Rita Hoofwijk - A Way of Seeing: ELISABETH GETS HER WAY

Rita Hoofwijk - A Way of Seeing: ELISABETH GETS HER WAY

Jan Martens / GRIP

13 augustus 2021, Festival Boulevard

Het is ongeveer acht uur.
Een vrijwilliger van het festival vraagt: ‘Komt u voor Elisabeth?’ 

Ik sta in een lange gang van de Brabanthallen in Den Bosch. Aan de muur hangen posters van The Sound of Music, van K3 en Frans Bauer. Er zitten al wat bezoekers, in groepjes te wachten. Velen lijken in gesprekken verwikkeld. Twee vriendinnen, of zussen, zoeken een plekje aan het uiteinde van de gang. In de hoek van één van de banken zit een man met zijn ogen gesloten. Ik kijk rond, op zoek naar een toeschouwer om vandaag te volgen. Zal ik dan de man en vrouw vragen die tegelijkertijd met me binnenkwamen? Ze staan aan een hoge tafel en bladeren in een programmaboekje van het festival. Ik besluit nog even te wachten. Niet veel later loopt er een man voorbij, alleen. Het is een vrij kleine man, ik vermoed ongeveer twee keer zo oud als ik. Hij draagt een vaalroze pet. Als ik hem aanspreek, kijkt hij me opgetogen aan. Alsof hij erop wachtte aangesproken te worden.
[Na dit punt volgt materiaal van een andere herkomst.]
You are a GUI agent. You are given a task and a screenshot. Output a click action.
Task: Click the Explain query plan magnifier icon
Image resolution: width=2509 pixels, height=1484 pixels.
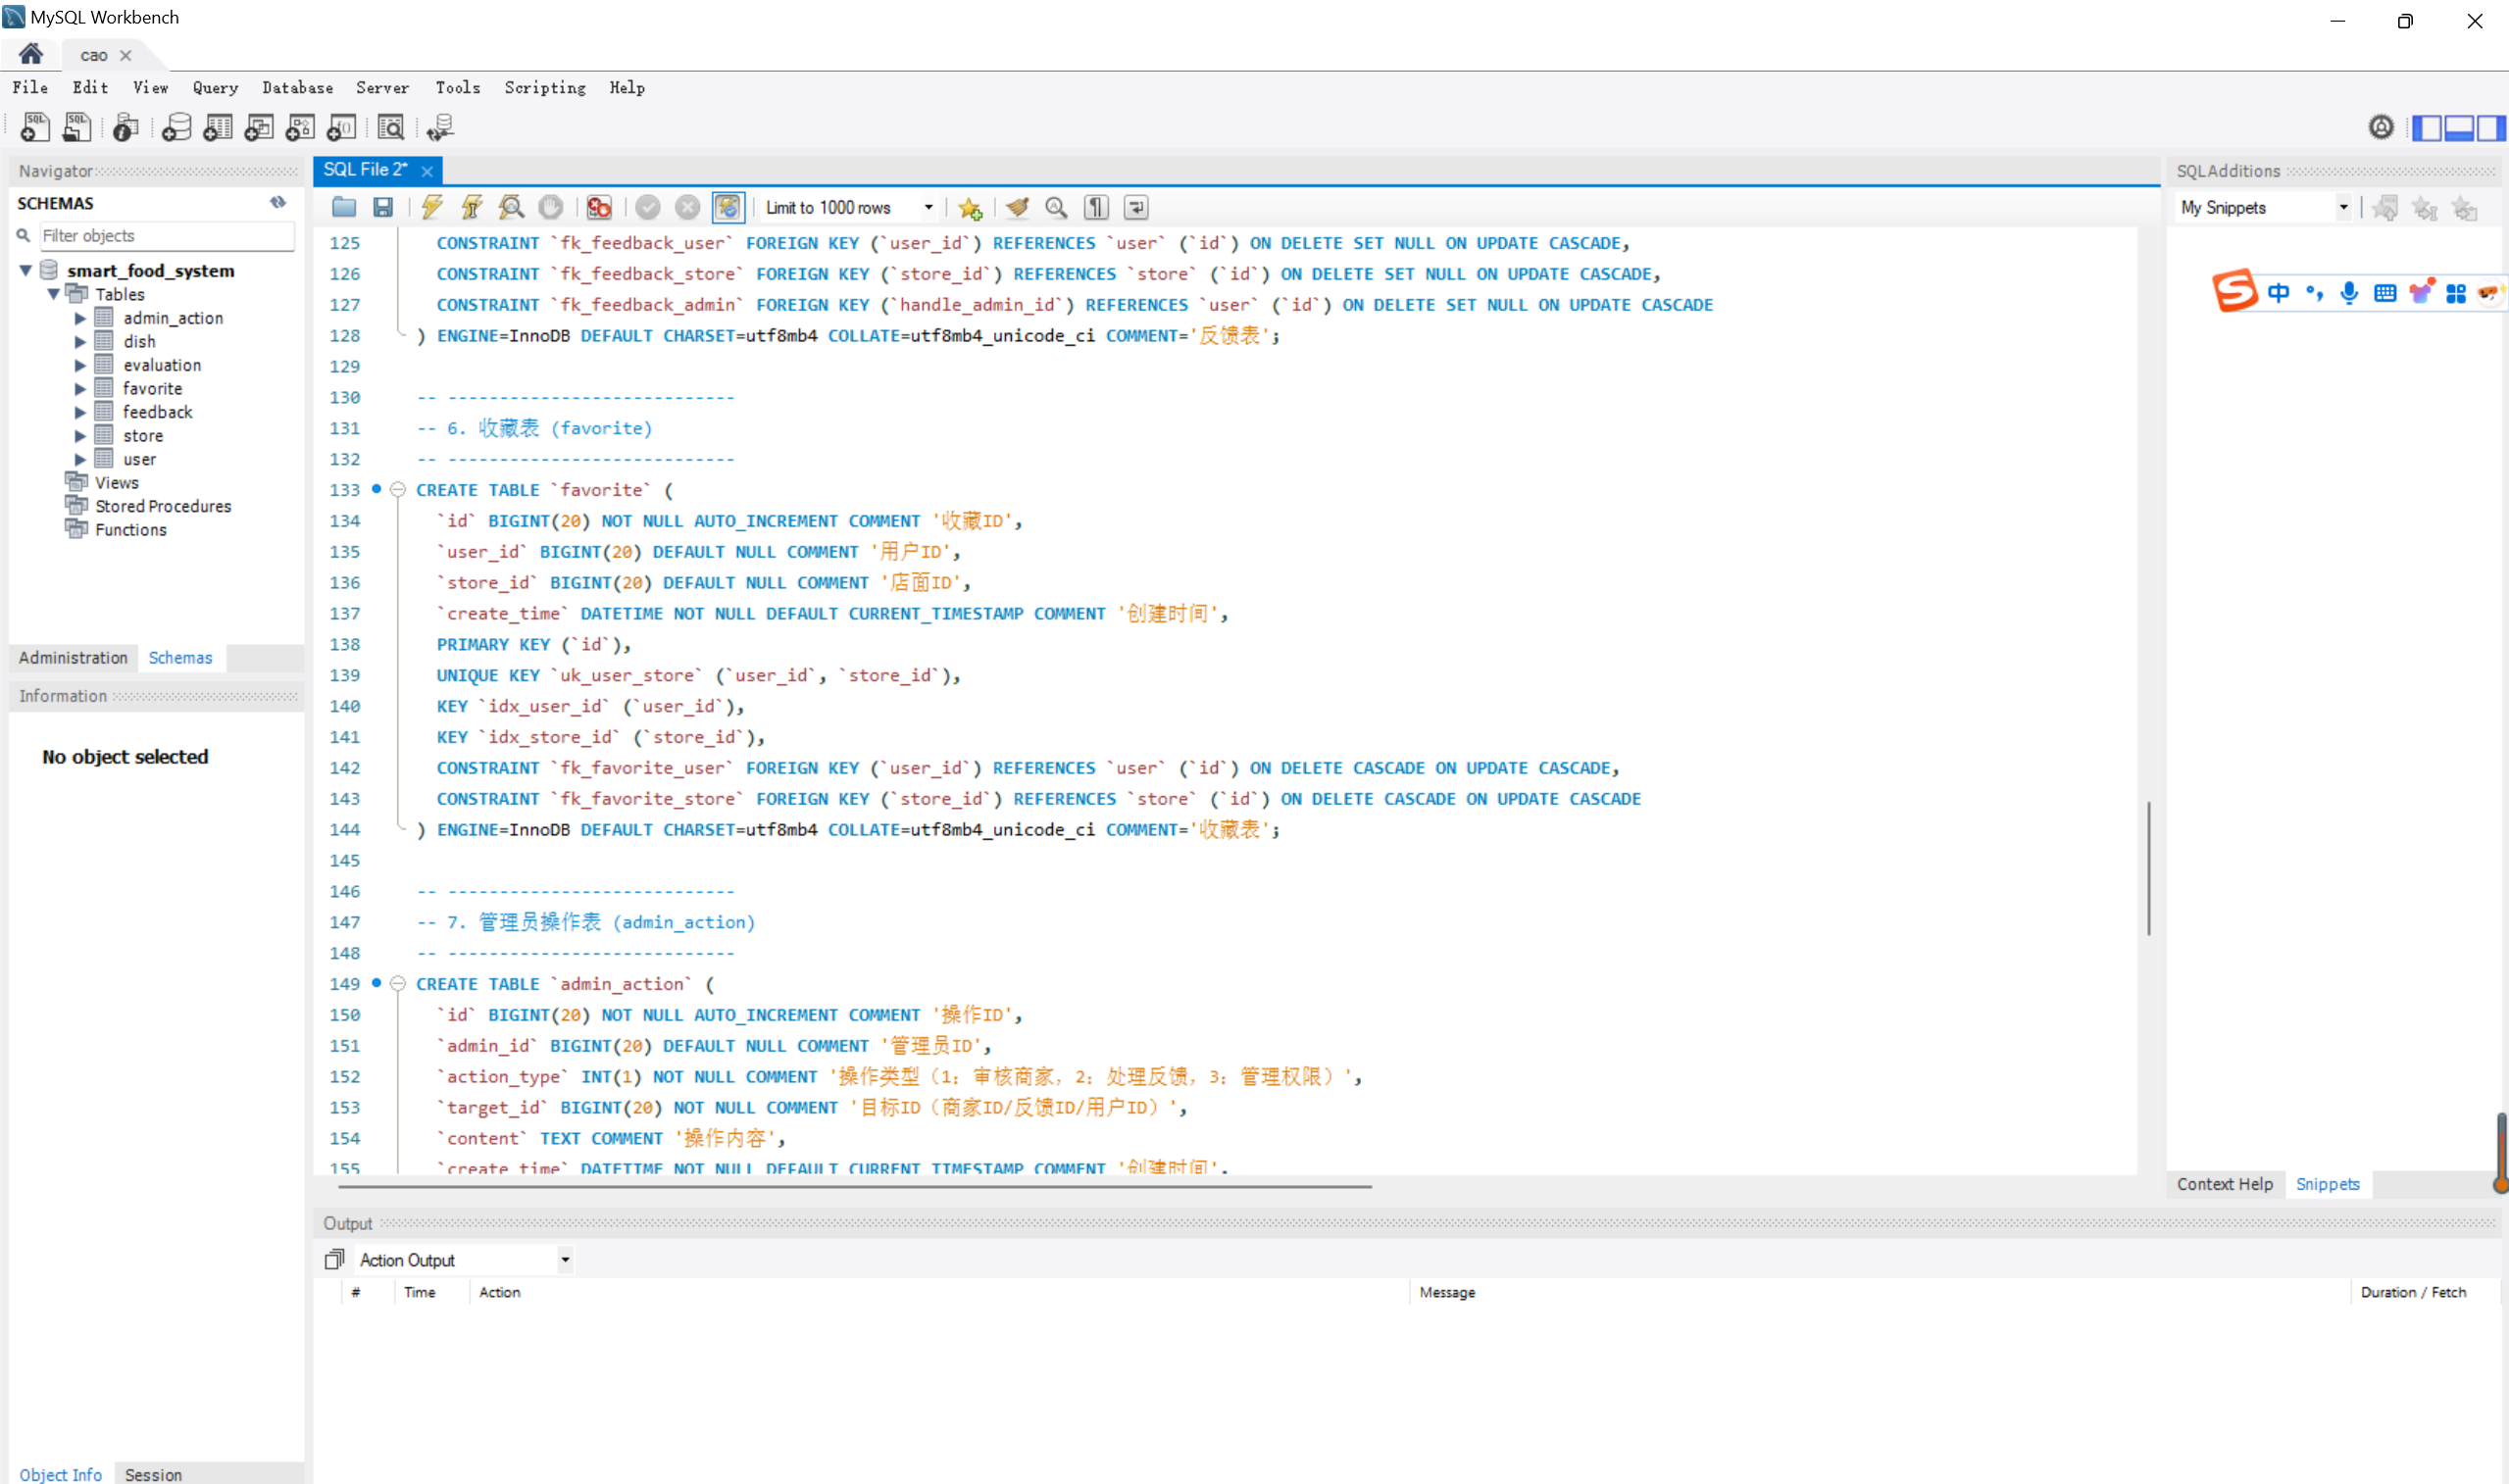click(511, 207)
Hij vertelt dat hij net terug is gekomen van een onprettige vakantie in Tegelen. Hij heeft een prettige stem. Zijn partner is al naar huis, naar Amsterdam, maar Hans is blij dat hij nog hier is. Hier zijn weer gewone mensen, gastvrij. In Tegelen was het net geweest alsof de mensen een geheim voor hem hadden. Hij was zich gaan afvragen of het aan hem lag, of hij soms iets vreemds uitstraalde. Bijna was hij met zijn partner mee gegaan, maar de voorstellingen van Jan Martens ziet hij graag. Hij had de trailer bekeken op de website van Boulevard en vond het meteen al leuk, zoals hij Jan met zijn armen zag bewegen. Hij praat over de choreograaf alsof ze elkaar goed kennen, liefdevol. Hij vertelt me dat hij Jan vanmiddag nog op het festivalterrein dacht te zien lopen. Hij vindt het zo fijn dat de maker zo gewoon is, op een goede manier. Hij gaat gewoon zijn gang, maakt gewoon dingen, huppetee, maar als je hem ziet, zou je ook kunnen denken dat hij kippen-hoeder is. Ik vind het grappig dat hij dat zegt. Toevallig weet ik dat Jan Martens thuis een moestuin en naar ik meen, ook kippen heeft. 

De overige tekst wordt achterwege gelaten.